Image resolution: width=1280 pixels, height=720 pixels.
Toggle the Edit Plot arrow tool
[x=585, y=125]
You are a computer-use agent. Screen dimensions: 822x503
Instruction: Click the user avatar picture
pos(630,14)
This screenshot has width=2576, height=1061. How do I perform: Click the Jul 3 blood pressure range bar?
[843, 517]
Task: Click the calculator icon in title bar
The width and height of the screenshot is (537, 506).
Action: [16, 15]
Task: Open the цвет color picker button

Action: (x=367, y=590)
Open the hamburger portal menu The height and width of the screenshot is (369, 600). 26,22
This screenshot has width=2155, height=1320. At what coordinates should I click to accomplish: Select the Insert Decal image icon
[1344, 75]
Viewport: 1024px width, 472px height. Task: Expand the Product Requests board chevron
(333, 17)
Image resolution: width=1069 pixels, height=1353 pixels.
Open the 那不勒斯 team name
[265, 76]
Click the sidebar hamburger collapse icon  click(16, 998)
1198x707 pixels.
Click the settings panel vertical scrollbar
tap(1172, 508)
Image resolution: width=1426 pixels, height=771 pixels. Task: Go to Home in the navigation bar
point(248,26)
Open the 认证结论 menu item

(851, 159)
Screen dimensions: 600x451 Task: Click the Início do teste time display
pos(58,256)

▶ _Exercise objective_: The entire listing above should be returned exactly as written.

▶ _Answer space_:
Image resolution: width=1280 pixels, height=720 pixels.
Toggle the Edit Plot arrow tool
[x=585, y=125]
You are a computer-use agent. Screen dimensions: 822x503
Instruction: Click the user avatar picture
pos(630,14)
This screenshot has width=2576, height=1061. How do I perform: Click the Jul 3 blood pressure range bar?
[843, 517]
Task: Click the calculator icon in title bar
The width and height of the screenshot is (537, 506).
Action: [16, 15]
Task: Open the цвет color picker button

Action: (x=367, y=590)
Open the hamburger portal menu The height and width of the screenshot is (369, 600). 26,22
This screenshot has width=2155, height=1320. At what coordinates should I click to accomplish: Select the Insert Decal image icon
[1344, 75]
Viewport: 1024px width, 472px height. Task: Expand the Product Requests board chevron
(333, 17)
Image resolution: width=1069 pixels, height=1353 pixels.
Open the 那不勒斯 team name
[265, 76]
Click the sidebar hamburger collapse icon  click(16, 998)
1198x707 pixels.
Click the settings panel vertical scrollbar
tap(1172, 508)
Image resolution: width=1426 pixels, height=771 pixels. Task: Go to Home in the navigation bar
point(248,26)
Open the 认证结论 menu item

(851, 159)
Screen dimensions: 600x451 Task: Click the Início do teste time display
pos(58,256)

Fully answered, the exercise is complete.